Two arthritis medications could be among the key pieces researchers have sought. We have the latest news on this potentially life-saving breakthrough.

These Two Common Drugs Might Turn the Tables on COVID-19.

New Strategy Against “Cytokine Storms”

An article recently released in the British Medical Journal detailed studies on two different arthritis medications, tocilizumab and sarilumab, for use against COVID-19. According to these most recent findings, which analyzed over 800 patient outcomes, tocilizumab reduced hospital mortality by 7.8%; sarilumab did so by 13.6%. Combined, these medications may also reduce the time patients spend hospitalized by 7-10 days.

These medications target the production of specific pro-inflammatory cytokines, which often contribute to arthritis symptoms. In COVID-19, researchers believe cytokines may be responsible for the respiratory distress and other inflammatory issues seen in severe cases.
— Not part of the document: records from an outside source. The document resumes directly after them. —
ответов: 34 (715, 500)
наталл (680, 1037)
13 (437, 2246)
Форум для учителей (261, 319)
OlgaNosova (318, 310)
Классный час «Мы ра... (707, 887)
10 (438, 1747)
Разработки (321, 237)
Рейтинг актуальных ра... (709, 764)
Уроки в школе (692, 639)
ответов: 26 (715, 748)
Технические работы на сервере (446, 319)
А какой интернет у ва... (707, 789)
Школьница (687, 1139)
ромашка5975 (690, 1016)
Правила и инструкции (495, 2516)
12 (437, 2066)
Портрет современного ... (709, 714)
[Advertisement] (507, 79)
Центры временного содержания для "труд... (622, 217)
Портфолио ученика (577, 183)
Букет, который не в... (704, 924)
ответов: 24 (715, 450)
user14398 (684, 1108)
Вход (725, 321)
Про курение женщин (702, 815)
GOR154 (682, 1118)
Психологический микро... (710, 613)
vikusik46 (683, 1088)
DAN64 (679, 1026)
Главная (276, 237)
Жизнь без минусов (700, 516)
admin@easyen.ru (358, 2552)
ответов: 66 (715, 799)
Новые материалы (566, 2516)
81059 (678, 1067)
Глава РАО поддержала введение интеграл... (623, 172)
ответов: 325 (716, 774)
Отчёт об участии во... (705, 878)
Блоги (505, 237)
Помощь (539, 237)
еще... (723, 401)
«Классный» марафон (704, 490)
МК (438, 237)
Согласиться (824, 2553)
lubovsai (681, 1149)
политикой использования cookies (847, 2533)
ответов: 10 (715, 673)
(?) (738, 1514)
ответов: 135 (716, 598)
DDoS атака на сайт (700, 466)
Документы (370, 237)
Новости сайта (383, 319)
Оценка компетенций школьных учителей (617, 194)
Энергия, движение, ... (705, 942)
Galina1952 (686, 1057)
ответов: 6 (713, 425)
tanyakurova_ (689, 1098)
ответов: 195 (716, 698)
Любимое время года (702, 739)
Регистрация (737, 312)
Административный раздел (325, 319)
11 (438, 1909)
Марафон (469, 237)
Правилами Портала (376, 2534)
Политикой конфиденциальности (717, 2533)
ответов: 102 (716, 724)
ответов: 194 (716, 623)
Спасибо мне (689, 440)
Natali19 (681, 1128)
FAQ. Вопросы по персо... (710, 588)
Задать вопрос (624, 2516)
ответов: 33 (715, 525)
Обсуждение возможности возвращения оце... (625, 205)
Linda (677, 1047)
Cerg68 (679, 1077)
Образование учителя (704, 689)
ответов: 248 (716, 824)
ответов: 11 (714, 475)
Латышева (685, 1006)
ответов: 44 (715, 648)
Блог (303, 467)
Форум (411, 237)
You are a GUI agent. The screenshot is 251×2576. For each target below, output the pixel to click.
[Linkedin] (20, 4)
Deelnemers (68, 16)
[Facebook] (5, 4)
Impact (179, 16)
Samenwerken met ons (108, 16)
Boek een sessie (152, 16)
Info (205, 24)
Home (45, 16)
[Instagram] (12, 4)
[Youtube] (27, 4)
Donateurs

In theory, keeping cytokine numbers down with the help of medications like tocilizumab and sarilumab could be a powerful new strategy against the pandemic.

US Still Not Onboard

Doctors in the UK have begun to treat severely ill patients with these medications, but it may be a while before we see widespread use in the United States. According to the National Institutes of Health (NIH), many human trials on tocilizumab, sarilumab and similar medications have been promising — and others have offered mixed results.

The NIH, along with the Infectious Diseases Society of America (IDSA), believes it’s too early to begin their use on COVID-19 patients outside of clinical trials. A US study involving 1912 human subjects is currently underway; preliminary results will be issued soon.

We’re steadily adding new tools to our COVID-fighting toolbox, although the journey to find them hasn’t always been smooth. What’s important is that we continue making progress and moving forward. This newest breakthrough may or may not be a game-changer, but it could be a stepping stone toward bigger and better solutions.